Edwin Wingate, a human resources executive who helped a regional department store chain transform itself into retail giant Target Corp., died July 6 of pancreatic cancer in Northfield. He was 81.

Wingate, a resident of Minnetonka for many years, was the senior vice president of human resources at Dayton Hudson Corp., from 1980 to 1997, a time of explosive growth for the retailer. Ultimately, the Minneapolis-based company was renamed Target, and the department store division was sold.

Wingate played an important, mostly behind-the-scenes role identifying top job candidates and nurturing their careers to the benefit of the retailer.

"He was excellent at that," said Bruce Allbright, a former Dayton Hudson president. "We got top-notch people in most all positions … He was a good, good man in every sense of the word. He did not put himself first in any way I know of."

Retired Target CEO Bob Ulrich said Wingate influenced his career, encouraging his move from the department store division into Target.

"He offered great guidance to others in terms of building backup and team members," Ulrich said.

Wingate was born in Lincoln, Neb., and lived in dozens of cities in the West during the Depression as his father sought work, according to family members. In Wellington, Kan., where the family eventually settled, Wingate got his first job working for the railroad, and eventually financial help to attend college and other career encouragement from the local trainmaster.

That experience — of an employer helping an employee's career — influenced Wingate throughout his life, family members said.

"He would always look for ways he could be supportive of others," said his daughter, Laurie Wingate.

After graduating from Kansas State in 1954, he served as a captain in the U.S. Air Force and went on to earn a master's degree in business administration from University of California, Berkeley in 1959. After that, he did a decade of labor relations work in California.

In 1971, he moved to the Twin Cities to serve as vice president of human resources at Toro in Bloomington, and later worked at Pillsbury. The rest of his career was spent in Minnesota except for a two-year stint at Shaklee Corp. in California before moving back to take a job at Dayton Hudson.

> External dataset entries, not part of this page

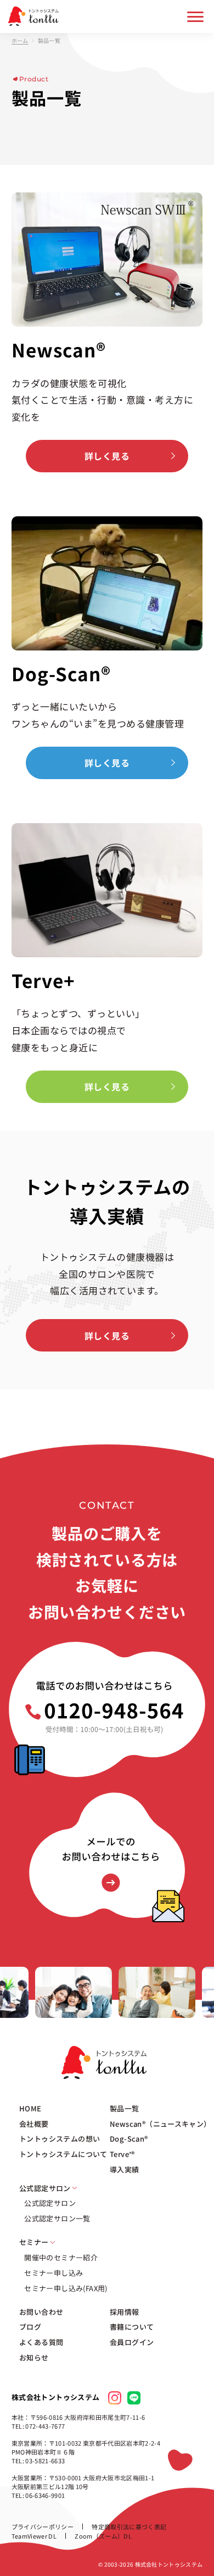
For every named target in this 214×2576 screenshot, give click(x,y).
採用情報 (124, 2312)
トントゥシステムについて (63, 2154)
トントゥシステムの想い (59, 2139)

"His talents and skills were not known outside of Target and probably not even known in a big way throughout Target," said retired Wells Fargo CEO and longtime Target director Richard Kovacevich.

Wingate also served on the boards of Toro, Iams pet foods and other companies.

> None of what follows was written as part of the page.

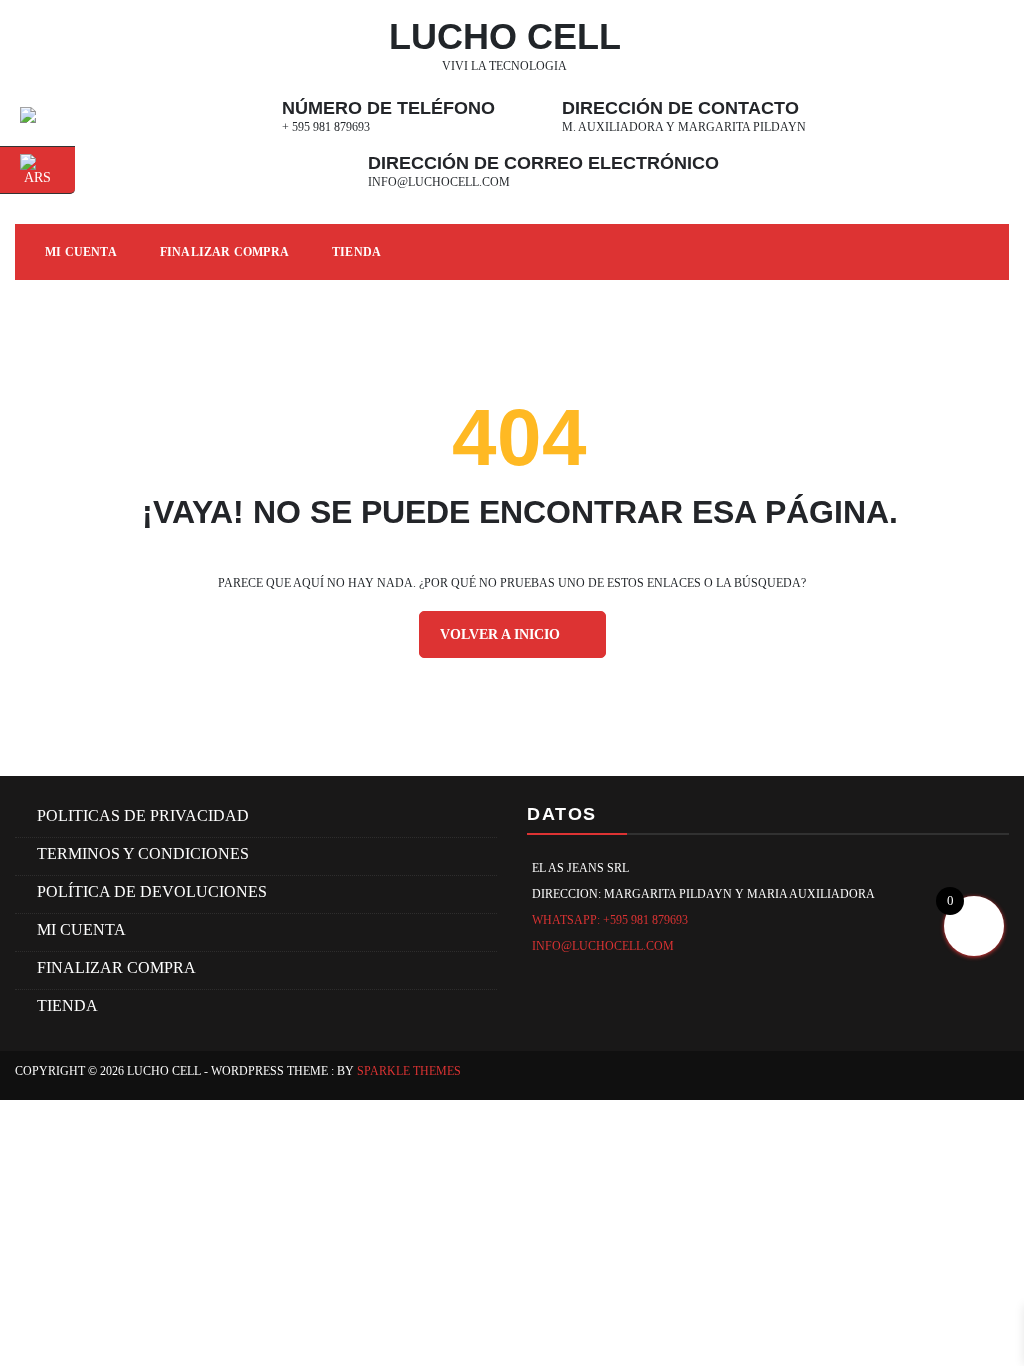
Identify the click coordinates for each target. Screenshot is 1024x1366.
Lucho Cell (505, 36)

During the early 1990s debate over President Bill Clinton's proposed health care plan, Wingate played a prominent role speaking on behalf of businesses potentially affected by the measure, which didn't pass. In an interview with the New York Times at the time, Wingate said companies could cope with health care spending targets set by the government — a key feature of that plan. "In the long run, we hope competitive forces would make it superfluous," he said.

He served as an elder at Faith Presbyterian Church in Minnetonka and Christ Presbyterian Church in Edina. He was an avid golfer — making three holes-in-one during his lifetime. In the mid-1990s, after his second marriage, he moved to Northfield and lived halftime in Arizona.

He is survived by his wife, Karen Nomeland Wingate; daughter Laurie Wingate, of Washington, D.C.; a stepdaughter, Dr. Jill Dulac, of Eden Prairie; a stepson, Dr. Tom Nomeland, of Lakeville; a brother, James Wingate, of Minnetonka; and three grandchildren and six stepgrandchildren.

A memorial service will be held at 2 p.m. Thursday at St. John's Lutheran Church in Northfield.